The MINI Paceman Concept vehicle made its world debut at the North American International Auto Show (NAIAS) in Detroit. During the press conference, Ian Robertson, Board Member for Sales and Marketing, announced that the Paceman will be the basis for MINI's seventh production model in the lineup.

** Paceman Concept Confirmed As Basis For New Production Model
* First crossover coupe in the premium small car segment
* MINI lineup to reach seven vehicles*

"There will be a seventh member of the MINI family - and we will base it on this concept," said Robertson. "MINI keeps growing, the excitement never stops." The current lineup includes the MINI Hardtop, Convertible, Clubman and Countryman. The MINI Coupe will be launched later this year, and the MINI Roadster will be available in 2012.

The Paceman design study is the first crossover coupe in the premium small car segment.
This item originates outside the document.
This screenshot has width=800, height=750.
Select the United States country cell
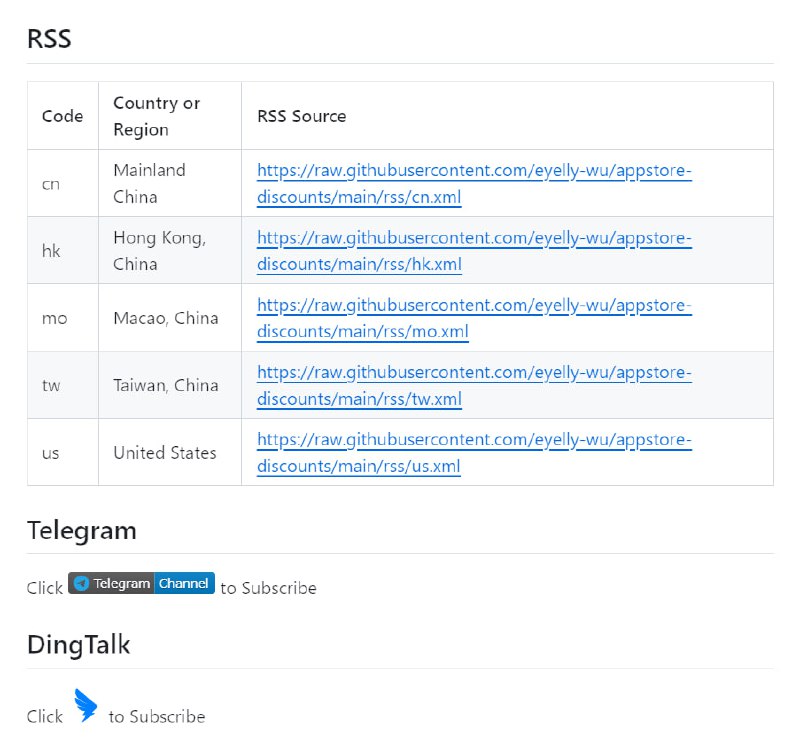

It is based on the same platform as the MINI Countryman, and combines an athletic, masculine coupé appearance with the dimensions of the MINI Countryman. "It is the strong muscular MINI with sporty elegance," said Robertson.

The MINI Paceman Concept captures the typical MINI characteristics - unique design, clever functionality and signature driving fun - with a new level of agility. It includes ALL4, MINI's intelligent all-wheel-drive system and is powered by the 1.6 liter John Cooper Works twin-scroll turbo engine.

All details, including launch timing, production vehicle name and manufacturing information will be announced at a later date.

*Read more MINI News*


----------



## bayoucity (Jun 11, 2010)

Nice. Gracefully done. 

Now, please bring over 1 series diesel hatchback !


----------